The awards ceremony that used to reliably deliver water-cooler moments has been outpaced by social media, among other factors.
  • Michael Jackson, Lisa Marie Presley, Paul Reubens, Beyoncé (Photos: MTV; Everett Collection)
    Michael Jackson, Lisa Marie Presley, Paul Reubens, Beyoncé (Photos: MTV; Everett Collection)

    When Paul Reubens died in late July, among the remembrances and tributes, his fans and peers recalled the time that he opened the 1991 MTV Video Music Awards in character as Pee-wee Herman. This was mere weeks after Reubens was arrested for indecent exposure at an adult movie theater in Florida. The arrest made headlines everywhere, shocking people who knew Reubens as a children’s entertainer with an outsized personality. In a world where pop culture news was much more centralized, it was a scandal on par with later vice busts on celebs like Hugh Grant or Eddie Murphy. Walking out to the center of the VMAs stage in his trademark gray suit and red bowtie, Reubens took in the surprised and then loudly appreciative ovation from the crowd, before finally cracking, "Heard any good jokes lately?" With roaring approval, the MTV audience — and by proxy popular culture as it existed in 1991 — had bestowed their forgiveness and helped define one of the major stories of the moment.

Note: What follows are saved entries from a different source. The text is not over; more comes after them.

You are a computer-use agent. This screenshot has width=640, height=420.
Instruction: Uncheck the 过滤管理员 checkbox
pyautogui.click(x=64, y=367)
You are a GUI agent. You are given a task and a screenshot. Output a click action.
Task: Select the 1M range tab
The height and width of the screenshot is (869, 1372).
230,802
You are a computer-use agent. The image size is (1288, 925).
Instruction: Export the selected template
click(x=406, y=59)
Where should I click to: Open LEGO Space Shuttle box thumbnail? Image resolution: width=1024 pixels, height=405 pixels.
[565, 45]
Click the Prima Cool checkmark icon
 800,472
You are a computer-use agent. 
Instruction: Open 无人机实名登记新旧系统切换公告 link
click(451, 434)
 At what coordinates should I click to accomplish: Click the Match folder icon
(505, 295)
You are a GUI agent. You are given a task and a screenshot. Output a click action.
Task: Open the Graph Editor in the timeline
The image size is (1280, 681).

    The Video Music Awards had these moments of pop culture synergy all the time, when the worlds of music, television, comedy, and celebrity gossip converged at the vortex of youth culture. Three years after Pee-wee Herman's appearance, the 1994 VMAs took part in the biggest tabloid story that wasn't related to the O.J. Simpson case: Michael Jackson's out-of-nowhere marriage to Lisa Marie Presley. Again utilizing the award show's cold open for shock value, Jackson and Presley walked out hand in hand, the King of Pop and the daughter of the King of Rock n Roll, their stilted chemistry just waiting for dozens of articles to pick apart their body language. "And just think," Jackson chirped to the rubbernecking crowd at Radio City Music Hall, "nobody thought this would last." No one quite knew what to make of the kiss that followed, but the important thing is that we were all watching it together.

    Much has been made over the last decade or so about the death of the monoculture. Media has become too fragmented, too personalized, and too plentiful to ever offer one common experience of pop culture. MTV's place at the heart of the monoculture was once unquestioned — while no one outlet ever captured all of youth culture, during its glory years, MTV was absolutely its avatar.

    But that hasn't been the case for a long time, and the atrophy of MTV as the central hub for a youth culture that no longer has a center has been felt in particular at what once was the network's annual high holy day, the Video Music Awards. The truth is, there hasn't been a breakthrough pop culture moment at the Video Music Awards in more than a decade. There have been great performances, of course. Rihanna, Missy Elliot, and Kendrick Lamar are just a few of the artists who have put it down on the VMAs stage. There is no shortage of talent in popular music today. But great performances at the VMAs aren't news. Those have always existed, from Prince doing "Gett Off" in assless pants to Alanis Morissette rampaging through "You Oughta Know." But in terms of moments that break through the pop-stan bubble and, even momentarily, reach the broader public, it's been a dry 12 years since Beyoncé announced her pregnancy by rubbing her belly in the middle of a performance of "Love On Top."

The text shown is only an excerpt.